Text provided:
════════
August 18, 2016
Hyperplasia vs. Hypertrophy in Skeletal Muscle
I received the following question in the mailbag and, for a fairly short question I’m going to give a fairly long answer since it gives me something to write about today.
Question: Does the number of fast/slow twitch muscle fiber types in your body actually change in response to strength or endurance stimulus? Or just the volume, and you’re stuck with what your genetics dictate?
The short answer is yes-ish. Here’s the long answer.
Let me make one clarification here. Well, two. The first is that I am talking about skeletal muscle. Cardiac muscle acts a little bit differently in how it grows with stress and we don’t lift weights for a bigger heart (perhaps if we did there would be more love in the world).
Also, I’m talking about training induced growth. You can cause some goofy stuff to occur when you ablate a muscle (i.e. cut a muscle in a larger group and you see the other muscles grow like crazy) or with other distinctly non-physiological types of research methods. Here we’re talking about moving iron (the original question asked about endurance training but there’s no reason to begin to suspect that hyperplasia occurs from that type of training in my mind).
════════
Given information:
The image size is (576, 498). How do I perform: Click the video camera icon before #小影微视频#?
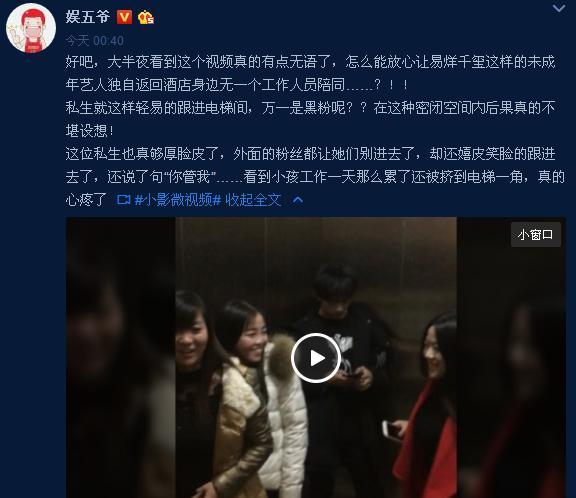pos(123,199)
════════
Work request A: In the post on hyperplasia versus hypertrophy, which type of muscle does the writer say the discussion covers?
Work request B: Continue the post on hyperplasia versus hypertrophy in skeletal muscle from where it ends.

Written response A: Skeletal muscle.

Written response B:
Hyperplasia vs. Hypertrophy: Definitions
First, let’s define the terms hypertrophy and hyperplasia. Hypertrophy means an increase in cell size. Fat cell hypertrophy occurs when the fat cell increases in volume (by storing fatty acids as triglyeceride) and skeletal muscle hypertrophy occurs when skeletal muscle increases in volume.
Hyperplasia means an increase in cell number. Fat cell hyperplasia (which does occur in adults, contrary to old belief) is an increase in fat cell number. Skeletal muscle hyperplasia would be an increase in muscle cell, or in this case, fiber number.